Personal protective equipment needed to be taken more seriously, sick people needed to be cohorted further away from other people, and all workers should be vaccinated, he said.

“Facilities like the Mercure Hotel which have been identified as being inappropriate shouldn’t be used at all,” Khorshid said. “The last lockdown in WA occurred because a security guard was sitting in a corridor and wasn’t even wearing a surgical mask, let alone any other form of PPE.”

People who had been staying at the Mercure hotel have now been sent elsewhere.

New Zealand, which last week opened a trans-Tasman travel bubble, on Friday announced a pause on travel from WA due to the Perth outbreak.

Meanwhile, NSW Health has announced it will screen all flights from Perth to identify those who had visited WA venues of concern.
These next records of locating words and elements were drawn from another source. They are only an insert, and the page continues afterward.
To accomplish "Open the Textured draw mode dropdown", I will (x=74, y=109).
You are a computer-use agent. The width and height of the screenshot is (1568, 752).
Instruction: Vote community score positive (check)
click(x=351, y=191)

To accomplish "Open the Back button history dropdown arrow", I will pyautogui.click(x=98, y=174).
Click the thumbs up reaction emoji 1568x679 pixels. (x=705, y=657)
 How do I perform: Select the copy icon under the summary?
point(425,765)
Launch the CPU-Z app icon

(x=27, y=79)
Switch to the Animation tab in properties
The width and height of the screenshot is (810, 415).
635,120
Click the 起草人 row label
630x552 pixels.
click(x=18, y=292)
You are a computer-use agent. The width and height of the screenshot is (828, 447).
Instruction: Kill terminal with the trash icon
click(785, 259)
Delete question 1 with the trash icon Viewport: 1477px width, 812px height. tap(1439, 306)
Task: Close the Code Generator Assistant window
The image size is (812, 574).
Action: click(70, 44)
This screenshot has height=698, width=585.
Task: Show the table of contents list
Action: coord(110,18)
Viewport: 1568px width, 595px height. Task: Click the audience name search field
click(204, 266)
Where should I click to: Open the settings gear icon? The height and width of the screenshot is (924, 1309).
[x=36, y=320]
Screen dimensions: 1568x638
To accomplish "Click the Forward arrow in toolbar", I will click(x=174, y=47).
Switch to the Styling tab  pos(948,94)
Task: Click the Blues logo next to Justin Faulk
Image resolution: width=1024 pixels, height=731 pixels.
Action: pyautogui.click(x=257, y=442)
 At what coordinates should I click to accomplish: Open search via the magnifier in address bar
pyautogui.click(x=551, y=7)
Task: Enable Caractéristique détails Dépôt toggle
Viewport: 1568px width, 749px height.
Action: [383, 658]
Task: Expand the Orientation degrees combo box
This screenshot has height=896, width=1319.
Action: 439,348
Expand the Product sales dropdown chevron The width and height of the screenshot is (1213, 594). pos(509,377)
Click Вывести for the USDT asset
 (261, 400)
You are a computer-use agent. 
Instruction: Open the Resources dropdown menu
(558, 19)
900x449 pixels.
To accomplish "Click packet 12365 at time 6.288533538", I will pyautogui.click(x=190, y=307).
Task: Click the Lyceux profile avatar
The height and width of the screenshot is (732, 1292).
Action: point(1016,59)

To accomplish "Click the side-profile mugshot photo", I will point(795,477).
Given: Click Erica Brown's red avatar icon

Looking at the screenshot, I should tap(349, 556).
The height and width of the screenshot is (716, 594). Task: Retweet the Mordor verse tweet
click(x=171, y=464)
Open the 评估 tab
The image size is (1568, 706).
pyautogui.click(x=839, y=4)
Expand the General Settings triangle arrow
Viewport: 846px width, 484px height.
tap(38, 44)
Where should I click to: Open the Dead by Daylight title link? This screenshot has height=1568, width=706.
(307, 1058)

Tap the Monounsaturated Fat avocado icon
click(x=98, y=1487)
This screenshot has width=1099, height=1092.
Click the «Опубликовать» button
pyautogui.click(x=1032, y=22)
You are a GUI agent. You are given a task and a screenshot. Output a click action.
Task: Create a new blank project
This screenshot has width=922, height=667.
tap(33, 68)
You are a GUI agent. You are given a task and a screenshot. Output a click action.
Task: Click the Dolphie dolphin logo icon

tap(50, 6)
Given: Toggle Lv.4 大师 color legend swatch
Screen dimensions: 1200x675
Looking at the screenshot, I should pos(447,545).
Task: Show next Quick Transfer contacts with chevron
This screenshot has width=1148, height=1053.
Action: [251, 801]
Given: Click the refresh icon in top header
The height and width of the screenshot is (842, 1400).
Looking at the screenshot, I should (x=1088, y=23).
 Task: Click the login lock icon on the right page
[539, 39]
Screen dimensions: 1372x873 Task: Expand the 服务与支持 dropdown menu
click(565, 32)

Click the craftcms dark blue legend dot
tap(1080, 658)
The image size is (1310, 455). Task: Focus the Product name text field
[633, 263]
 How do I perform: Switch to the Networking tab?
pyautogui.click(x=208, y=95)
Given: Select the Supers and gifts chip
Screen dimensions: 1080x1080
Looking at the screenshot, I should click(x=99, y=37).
The virus spread in the corridors of the Mercure quarantine hotel in Perth, infecting a man who was staying adjacent to a couple with the virus who had returned from India.
The virus spread in the corridors of the Mercure quarantine hotel in Perth, infecting a man who was staying adjacent to a couple with the virus who had returned from India. Photograph: Richard Wainwright/AAP

“NSW will reflect the stay at home restrictions that apply to Western Australia,” NSW Health said in a statement.

Queensland from midnight will require any resident who has been in Perth or Peel since April 17 to enter hotel quarantine for up to 14 days while non-residents will require an exemption to enter and also must quarantine. Anyone entering Queensland before midnight is required to obtain a Covid test and remain at home until 2am on April 27, only going out for essential reasons once they have received a negative test.

Tasmania has declared Perth and Peel high-risk regions, with travel and quarantine rules imposed for those coming into the state who may have been in those regions.

The Northern Territory has also declared Perth and the Peel region COVID-19 hotspots.